I heartily agree. Like I said in the other thread, I think it really shows the promise of games to become a legitimate and meaningful artistic medium.

In other news, my relationship to paranoia may have just graduated from intellectual to clinical. I received this with my hot and sour soup:

post #41 of 111
My senior thesis in college was on ABE Kobo, who was a master of the paranoid aesthetic in literature. His best known work is The Woman in the Dunes, which was also made into a quite brilliant movie, both of which I would highly recommend (read the book first for its detailed discussion of the physical dynamics of sand, which is pivotal).

Good essay on Abe can be found here: http://www.themodernword.com/scriptorium/abe.html

The best book I read when researching Abe was Nancy Shields' Fake Fish. It is an engaging and informative read with many compelling images that capture the essence of what Abe evokes. The poster for Abe's play, The Little Elephant is Dead, is representative of the grotesque and disturbing, yet alluring, atmosphere that Abe creates. I was unable to find the image online.
post #42 of 111
David Lynch.
post #43 of 111
Quote:
Originally Posted by Tck13
What about Poe or Hitchcock? I am thinking specifically about Poe's story about the body under the floorboards which haunts the man in the story. I can't remember the title.

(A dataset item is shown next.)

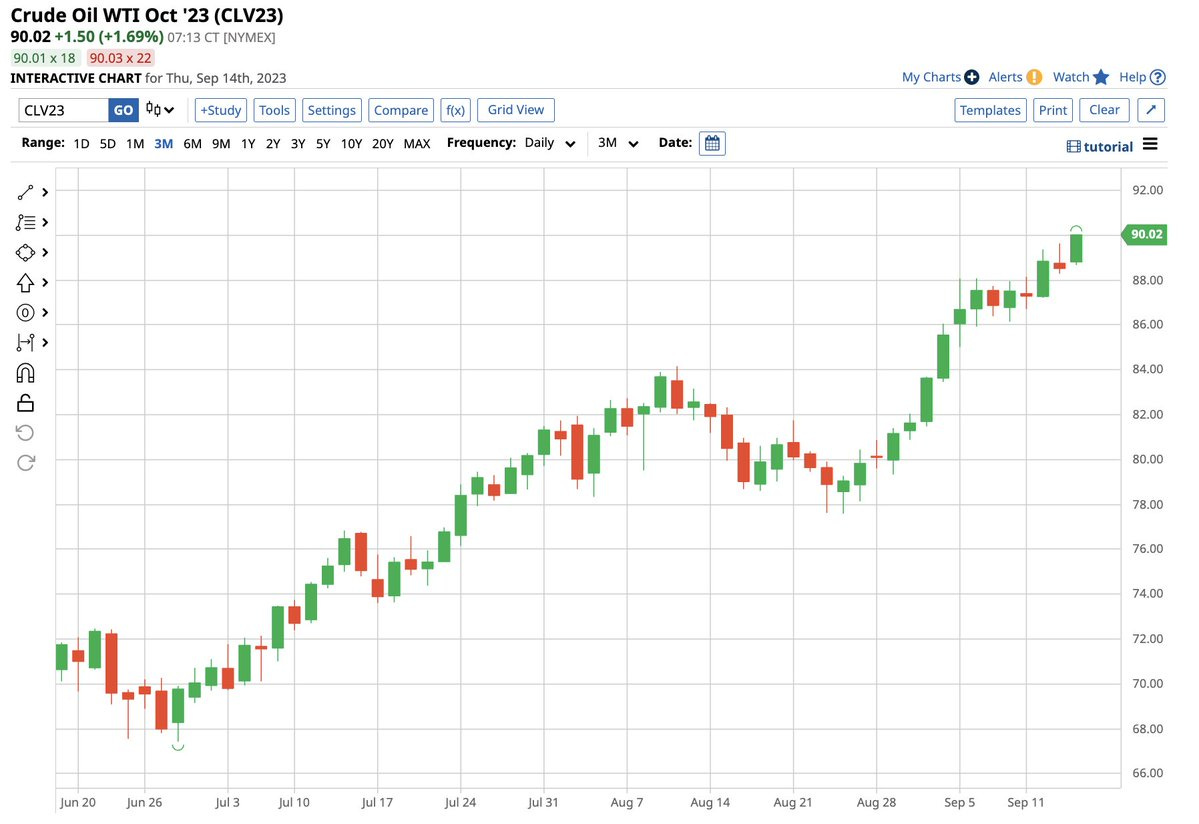
Task: Click the redo arrow icon
Action: pos(26,462)
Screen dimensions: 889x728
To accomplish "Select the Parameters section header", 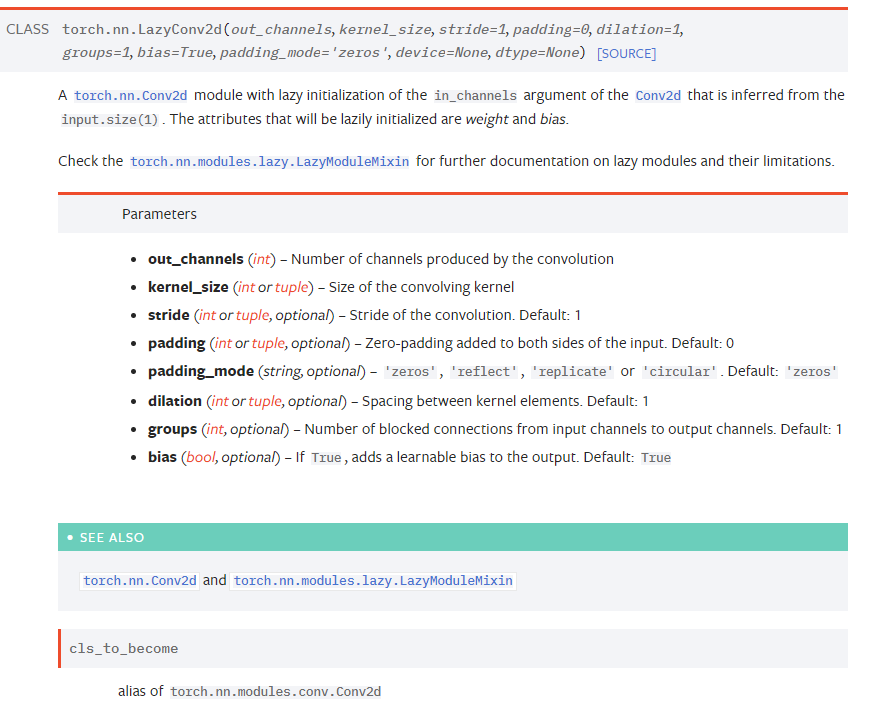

Hitchcock was the master of suspense, and I would consider many of his stories very "paranoid".

The tell-Tale Heart...

Anyone played the odl game called The Dark Eye?
Just amazing. All based on Poe stories with narration provided by none other than William Burroughs.
post #44 of 111
Quote:
Originally Posted by skalogre
The tell-Tale Heart...

I was just talking to J about this story the other day. I prefer though, The Cask Of Amontillado and The Gold Bug. I read Edgar Allan Poe when I was eight or nine. I had the Avon collection of stories. It was great.
post #45 of 111
Quote:
Originally Posted by Tokyo Slim
I was just talking to J about this story the other day. I prefer though, The Cask Of Amontillado and The Gold Bug. I read Edgar Allan Poe when I was eight or nine. I had the Avon collection of stories. It was great.
You simply MUST find Dark Eye then. The Cask Of Amontillado is one of the stories you play through. Quite an experience, being buried alive then burying yourself alive... http://www.gamespot.com/pc/adventure...ye/review.html P.s. and if you know of W. Burroughs (either through his books, his work with Bryon Gysin or Throbbing Gristle), his involvement only makes the game more bizzarre and unnerving.